TEXT PROVIDED:
#####

It’s 5:00 a.m. Zavier and his dad, Quincey, head to the gym to work out before school, as they’ve done routinely since Zavier reached eighth grade. 

In an hour, the sun will rise. In two, Zavier will drive to school. In three, Zavier returns to the court, squeezing in shots between classes and during study hall.

In a few days, Zavier’s Lima Senior squad will play Westerville South for the state title. In Lima, Ohio, basketball is the lifeblood of the community. Zavier’s team is 28-0.

“When our basketball program is doing good, the air smells different,” Quincey said.

He already won a state title two years prior with Lima Central Catholic before transferring to play for his dad. For Zavier, this state title would mean so much more than another trophy on his shelf.

A state title meant, for a fleeting moment, he’d share the triumph with his community. He’d show kids that there’s more to the world than Lima. In Lima, Ohio, basketball is the way out.

Lima’s population ranks 34th among Ohio cities. It’s more dangerous than 96% of American towns. Lima City Schools District has one public high school.

For many kids in Lima, sports are their only option. The streets would engulf them otherwise. The rec centers are their sanctuary, basketball their religion.

“If you’re a decent basketball player in Lima, you can probably go play anywhere and hold your own,” Quincey said.

When Zavier won Ohio’s Mr. Basketball award in 2016, it was the fifth time the winner came from Lima. His uncle, Greg Simpson, captured the award in back-to-back years in the 90s, followed by Aaron Hutchins a few years later and Jamar Butler a decade after. Lima is also home to former Kentucky and Michigan State stars Tyler Ulis and Travis Walton.

Now, seconds tick off the clock in the state title game. With little time remaining, the score reads 55-55. Then a game-winning floater, one that will be dubbed “The Shot” in Westerville, crushes Zavier’s — and by extension, Lima’s — championship dreams.

“We all felt that we let the whole community down,” Quincey said.

As the team bus returns to Lima, police sirens blare. Sirens are common in Lima, but this time, the police cars are an escort, parading the bus through waves of fans back to the school, where a crowd of more fans awaited their return.

Lima built Zavier. It forged a Mr. Basketball, a local legend and one of the most successful players in the history of Michigan basketball. 

Tomorrow, Zavier will rise before the sun. He’ll continue to work and improve his game. It’s the only way to succeed at Michigan. It’s the only way out.

*****

Zavier Simpson wouldn’t stop until he hit 200.

#####

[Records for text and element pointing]
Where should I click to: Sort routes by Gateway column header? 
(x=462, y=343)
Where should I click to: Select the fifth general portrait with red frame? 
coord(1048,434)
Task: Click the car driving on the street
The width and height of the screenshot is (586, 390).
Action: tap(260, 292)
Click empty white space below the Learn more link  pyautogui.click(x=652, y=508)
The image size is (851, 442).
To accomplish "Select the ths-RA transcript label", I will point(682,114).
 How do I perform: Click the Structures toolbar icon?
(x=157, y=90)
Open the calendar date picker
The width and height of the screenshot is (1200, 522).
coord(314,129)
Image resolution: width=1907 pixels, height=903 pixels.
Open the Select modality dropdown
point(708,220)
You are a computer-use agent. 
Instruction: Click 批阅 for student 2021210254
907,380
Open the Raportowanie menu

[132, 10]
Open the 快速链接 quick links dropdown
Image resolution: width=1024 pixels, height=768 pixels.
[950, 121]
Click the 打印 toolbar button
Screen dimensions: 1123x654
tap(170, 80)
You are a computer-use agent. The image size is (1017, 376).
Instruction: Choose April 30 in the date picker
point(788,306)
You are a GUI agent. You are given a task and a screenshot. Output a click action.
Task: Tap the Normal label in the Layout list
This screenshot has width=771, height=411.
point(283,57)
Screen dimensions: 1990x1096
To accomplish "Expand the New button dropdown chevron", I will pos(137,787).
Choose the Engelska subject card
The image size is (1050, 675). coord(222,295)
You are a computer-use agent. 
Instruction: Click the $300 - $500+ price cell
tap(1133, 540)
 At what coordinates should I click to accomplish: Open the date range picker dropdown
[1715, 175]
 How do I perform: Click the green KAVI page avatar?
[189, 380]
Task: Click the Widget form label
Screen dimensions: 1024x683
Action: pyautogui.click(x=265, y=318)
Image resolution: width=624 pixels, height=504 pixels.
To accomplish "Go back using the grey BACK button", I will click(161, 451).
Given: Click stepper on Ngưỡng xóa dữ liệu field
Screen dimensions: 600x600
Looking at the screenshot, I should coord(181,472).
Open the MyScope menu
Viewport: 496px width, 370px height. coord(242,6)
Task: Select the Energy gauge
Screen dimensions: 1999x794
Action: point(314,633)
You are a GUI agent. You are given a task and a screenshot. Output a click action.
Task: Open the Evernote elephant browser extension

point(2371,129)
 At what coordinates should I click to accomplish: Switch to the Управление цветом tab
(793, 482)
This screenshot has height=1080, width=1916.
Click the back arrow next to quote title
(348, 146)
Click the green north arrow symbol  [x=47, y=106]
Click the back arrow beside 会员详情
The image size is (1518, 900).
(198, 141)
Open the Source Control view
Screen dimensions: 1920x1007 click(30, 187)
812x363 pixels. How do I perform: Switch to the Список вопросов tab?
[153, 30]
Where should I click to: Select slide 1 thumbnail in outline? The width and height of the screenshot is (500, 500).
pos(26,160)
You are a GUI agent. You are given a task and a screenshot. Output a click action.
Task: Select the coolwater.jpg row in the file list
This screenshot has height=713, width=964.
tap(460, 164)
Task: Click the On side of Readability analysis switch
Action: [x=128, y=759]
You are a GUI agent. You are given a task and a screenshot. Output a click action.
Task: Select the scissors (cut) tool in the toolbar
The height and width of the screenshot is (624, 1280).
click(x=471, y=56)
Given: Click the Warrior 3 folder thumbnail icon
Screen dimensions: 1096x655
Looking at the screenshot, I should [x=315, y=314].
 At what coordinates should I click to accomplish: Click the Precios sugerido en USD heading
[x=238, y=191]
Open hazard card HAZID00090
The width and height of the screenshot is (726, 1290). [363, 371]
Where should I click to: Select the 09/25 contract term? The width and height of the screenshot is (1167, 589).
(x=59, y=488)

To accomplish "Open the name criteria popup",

#####

GOALS:
A - Rewrite the passage about Zavier Simpson from "In an hour, the" to "during study hall.", changing "court" to "gym".
B - Please carry the passage about Zavier Simpson forward from its last sentence.

RESPONSES FOR EACH TASK:
A -
In an hour, the sun will rise. In two, Zavier will drive to school. In three, Zavier returns to the gym, squeezing in shots between classes and during study hall.

B -
On this night, Zavier knocked out 200 pushups. The next day, he’ll knock out 200 more. Maybe one day he’ll do more than his older brother, Isaiah.

Quincey imbued his household with the competition. Zavier and Isaiah fought to best each other in pushup and leg lift competitions and raced up and down stairs and hills. No matter the age or size gap, Zavier battled Isaiah.

“He would always want to prove himself by doing just as much as his older brother,” Quincey said.

If the competition was one pillar of Zavier’s early life, basketball was the other.

With Quincey on staff at Lima Senior and a coach and orchestrator of many other camps, basketball surrounded Zavier early.

Before he could dribble, he shagged balls for Quincey’s teams, watching in awe at the basketball players before him.

“When I was a kid I used to visualize them like they were the top of the world because that was the position I wanted to be in,” Zavier said.

Before Travis Walton starred at Michigan State, Zavier grabbed his rebounds during Lima Senior’s practices. Jamar Butler’s dad was like a grandpa to Zavier. For Zavier, there was no “before basketball.”

Once Zavier could take the court himself in fourth grade, his competitive drive carried him, from local city games to his dad’s camps.

“At a young age, I started to notice how much he battled,” Quincey said. “He was always competing really hard and that was kind of rare to have for kids that age.”

Despite having his dad perched on the sidelines, basketball under Quincey was never easy for Zavier. Under his dad, there would be no favoritism – quite the opposite, in fact.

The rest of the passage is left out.